4. O conto tem um ponto que marca a fusão dos espaços.
a) Copie o trecho em que isso acontece.
“Palavra por palavra,
absorvido pela trágica desunião dos heróis, deixando-se levar pelas imagens que
se formavam e adquiriam cor e movimento, foi testemunha do último encontro na
cabana do monte”.
b) Releia: “Mesmo essas carícias que envolviam o corpo do
amante, como que desejando retê-lo e dissuadi-lo, desenhavam desagradavelmente
a figura de outro corpo que era necessário destruir”. Qual corpo é preciso
destruir?
O texto sugere que, ao
encontrar com o amante, a mulher pensa sobre destruir o corpo de seu marido
para poder se entregar à paixão proibida.
5. O final do conto guarda uma surpresa para o leitor.
a) Qual leitor é surpreendido?
Tanto o leitor do
romance como o do conto de Cortázar.
b) O leitor do romance, nesse contexto, é leitor ou
personagem? Explique.
O leitor do romance é
duplamente personagem: do conto de Cortázar e do romance que lê.
6. O conto de Cortázar pode ser lido como uma brincadeira que
o autor faz com o leitor de seu próprio conto. Mas também pode ser entendido
como uma crítica à condição de um certo tipo de leitor.
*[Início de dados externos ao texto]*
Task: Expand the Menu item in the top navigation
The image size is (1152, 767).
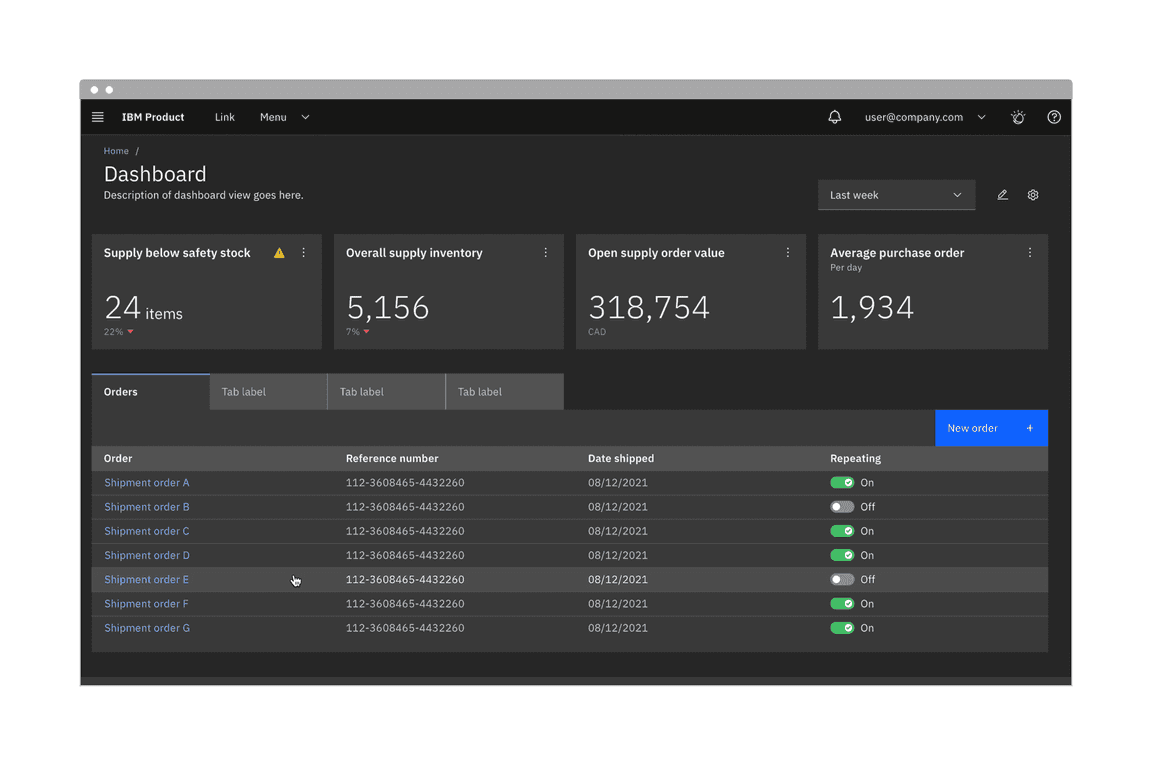Action: tap(284, 117)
a) Nesse jogo com o leitor do conto de Cortázar, o que sugere
a cena final?
Sugere que qualquer
leitor pode ser apunhalado pela surpresa da trama se mantiver uma postura
ingênua diante do que lê.
b) Compreender esse tipo de jogo exige uma atitude diferente
da que o leitor personagem do conto mantém diante do romance que lê. Qual atitude
se exige?
Exige uma atitude
participativa da construção do sentido do texto, não apenas de “entrar na
história”, mas também de questioná-la.
7. Todo texto defende uma ideia. Considere as reflexões que a
questão 6 provocou e responda: que ideia o conto de Cortázar defende? Do que
ele fala em sua camada propositiva?
Resposta pessoal.
8. Que explicação poderia justificar o título do conto?
A ideia de continuidade
se traduz na circularidade do conto, que termina dentro do mesmo espaço onde
começa, trazendo para dentro do gabinete a trama que sai do livro e continua no
espaço da realidade do leitor personagem; a ideia de continuidade também está
presente no jogo com o leitor do conto de Cortázar, que se projeta na
personagem, que tanto pode se envolver na trama relatada quanto se surpreender
diante do inesperado final.
Fonte:
Campos, Maria Tereza Rangel Arruda
Multiversos:
língua portuguesa: ensino médio/
Maria Tereza Rangel Arruda Campos, Lucas Kiyoharu
Sanches Oda. – 1. ed. – São Paulo: FTD, 2020.